The soldier, 28, said a first-person view drone caused a small hole in his leg.

Another patient, thirty-eight-year-old Pavlo Filipchuk, said a drone blast had resulted in a head injury. “I was in a trench shelter. Suddenly it went dark. I couldn’t feel anything or hear anything,” he explained. “I believe I was lucky to remain alive. My cousin has been lost. We face continuous explosions.” A construction worker working in a neighboring country, he said he had come back to his homeland and volunteered to serve days before Vladimir Putin’s full-scale invasion in early 2022.

A third soldier, a serviceman, had been hit in the upper body. He expressed pain as doctors placed him on a bed, removed a bloody dressing and cleaned his two-day-old shrapnel wound. Covered in a foil blanket, he used a mobile phone to ring his family member. “A fragment of mortar struck me. It was a ricochet. My condition is stable,” he told her. What were his plans now? “To get better. This may require a few months. Subsequently, to return to my military group. Someone must defend our country,” he said.

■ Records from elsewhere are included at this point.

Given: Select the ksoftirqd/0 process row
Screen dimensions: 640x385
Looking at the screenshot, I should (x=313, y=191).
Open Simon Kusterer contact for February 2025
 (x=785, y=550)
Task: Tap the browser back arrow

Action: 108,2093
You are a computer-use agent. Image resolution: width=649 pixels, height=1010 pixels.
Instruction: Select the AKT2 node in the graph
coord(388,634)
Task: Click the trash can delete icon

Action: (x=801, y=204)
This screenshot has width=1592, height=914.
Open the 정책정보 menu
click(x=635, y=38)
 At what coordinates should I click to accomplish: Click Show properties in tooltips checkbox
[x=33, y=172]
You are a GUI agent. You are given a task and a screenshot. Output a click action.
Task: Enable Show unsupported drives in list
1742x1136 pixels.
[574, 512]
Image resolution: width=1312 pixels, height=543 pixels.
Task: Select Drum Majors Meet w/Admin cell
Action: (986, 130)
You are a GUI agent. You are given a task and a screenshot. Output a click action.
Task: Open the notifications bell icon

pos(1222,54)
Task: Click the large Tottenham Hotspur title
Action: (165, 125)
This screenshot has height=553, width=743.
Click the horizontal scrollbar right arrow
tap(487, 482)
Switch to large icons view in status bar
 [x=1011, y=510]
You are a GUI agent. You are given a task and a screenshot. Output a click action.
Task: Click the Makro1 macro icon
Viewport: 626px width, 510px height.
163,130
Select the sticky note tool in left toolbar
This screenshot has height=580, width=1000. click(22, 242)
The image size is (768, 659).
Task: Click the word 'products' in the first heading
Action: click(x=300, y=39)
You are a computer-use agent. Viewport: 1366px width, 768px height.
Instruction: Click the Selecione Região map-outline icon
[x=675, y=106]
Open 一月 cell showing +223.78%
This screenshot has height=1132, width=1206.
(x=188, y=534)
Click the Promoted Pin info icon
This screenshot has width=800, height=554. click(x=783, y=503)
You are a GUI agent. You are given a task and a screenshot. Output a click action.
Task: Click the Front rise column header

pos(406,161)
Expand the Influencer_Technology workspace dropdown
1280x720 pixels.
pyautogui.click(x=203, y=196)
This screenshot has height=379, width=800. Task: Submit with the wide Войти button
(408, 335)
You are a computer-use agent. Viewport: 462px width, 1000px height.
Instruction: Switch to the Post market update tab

Doctors treat the wounded soldier, who was hit in the back by a piece of mortar.

Over the past years, enemy forces has repeatedly attacked hospitals, health facilities, obstetric units and ambulances. Per human rights groups, 261 medical personnel have been fatally attacked in almost 2,000 assaults. This subterranean hospital is built from four reinforced shelters, with wooden supports, soil and sand placed above up to the surface. It can withstand direct hits from 152mm projectiles and even three 8kg TNT charges dropped by aerial means.

The Ukrainian steel and mining company, which funded the building, plans to build 20 facilities in all. A senior official of the nation's national security council and ex- military leader, Rustem Umerov, said they would be “vitally essential for preserving the survival of our military and supporting defenders on the battlefront.” The company described the initiative as the “largest-scale and demanding” it had implemented after the enemy's invasion.

One of the facility's operating theatres.

Holovashchenko, said certain injured personnel had to endure delays many hours or even multiple days before they could be transported due to the threat of aerial attacks. “Our facility received two critically ill patients who arrived at 3am. I had to perform a double amputation on a patient. His bleeding control device had been applied for such an extended period there was no other option.” What is his method with traumatic surgeries? “I’ve been healthcare for two decades. You have to focus,” he remarked.

Orderlies transported the soldier through the tunnel and into an ambulance. The vehicle was stationed beneath a shrub. The patient and the two other military members were transferred to the urban center of a major city for further treatment. The underground medical team took a break. The hospital’s orange feline, the mascot, padded toward the doorway to greet the incoming patients. “We are active 24 hours a day,” Holovashchenko stated. “The work is continuous.”

Ryan Kelley
Ryan Kelley

Environmental journalist with a decade of experience covering climate science and policy, based in Berlin.